**Task:** Copy every row below word for word, leaving out the pictures.

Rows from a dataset
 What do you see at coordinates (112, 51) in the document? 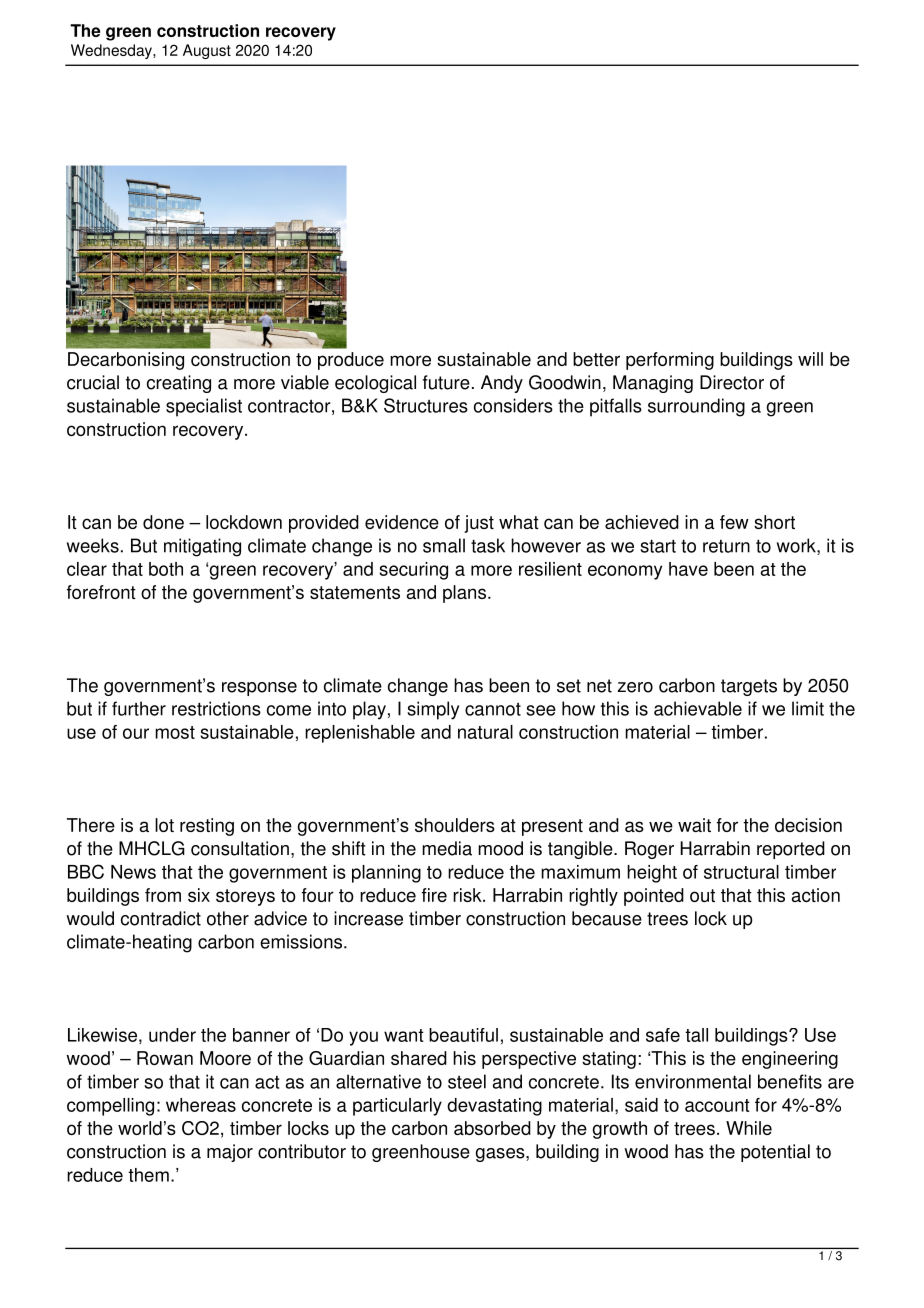
I see `Wednesday` at bounding box center [112, 51].
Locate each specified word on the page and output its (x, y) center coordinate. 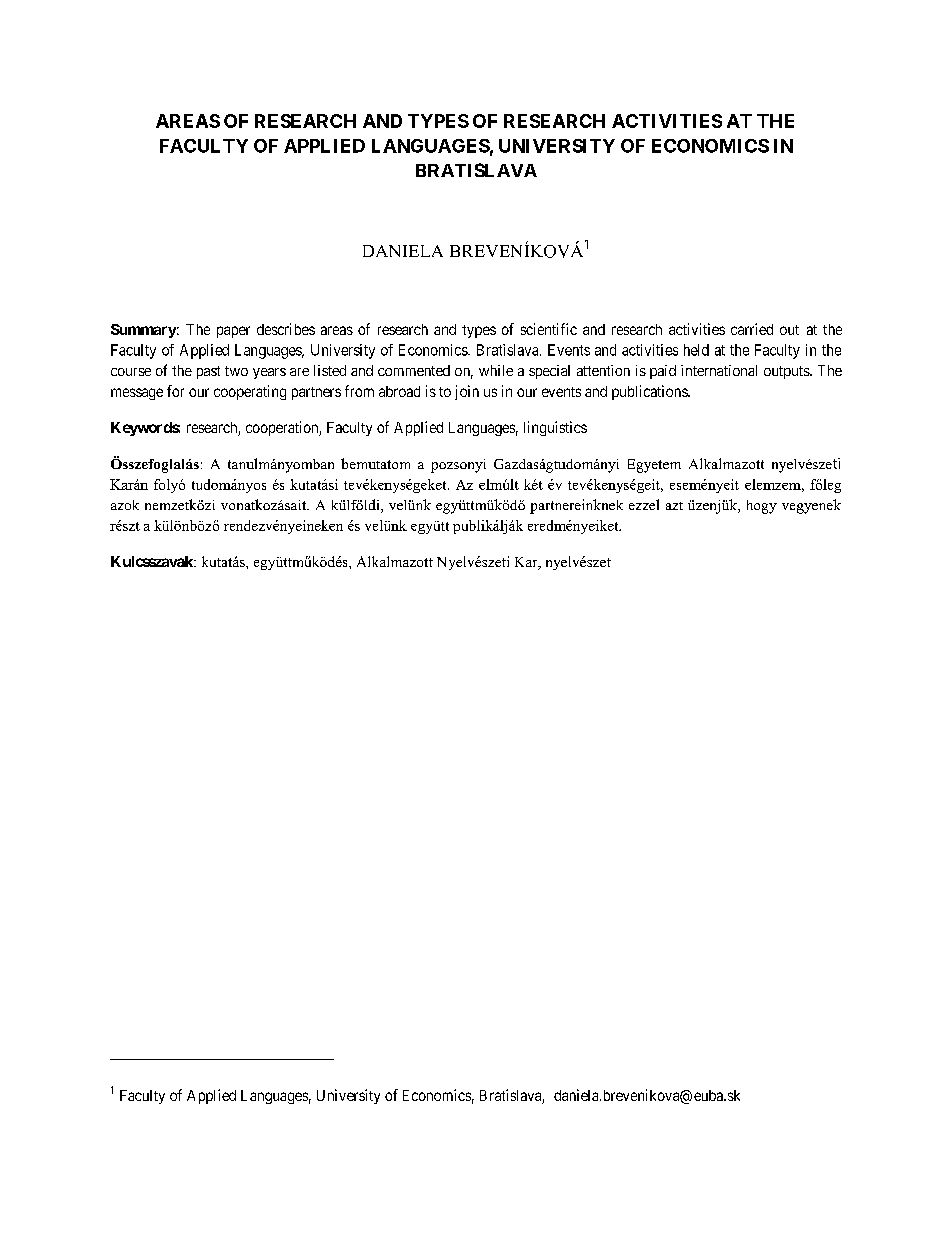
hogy (762, 507)
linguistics (555, 428)
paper (233, 332)
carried (752, 329)
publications (650, 392)
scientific (549, 329)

**Problem solution:**
 What do you see at coordinates (112, 51) in the document? 
I see `Wednesday` at bounding box center [112, 51].
Locate each specified word on the page and output its (x, y) center coordinate. 
hogy (762, 507)
linguistics (555, 428)
paper (233, 332)
carried (752, 329)
publications (650, 392)
scientific (549, 329)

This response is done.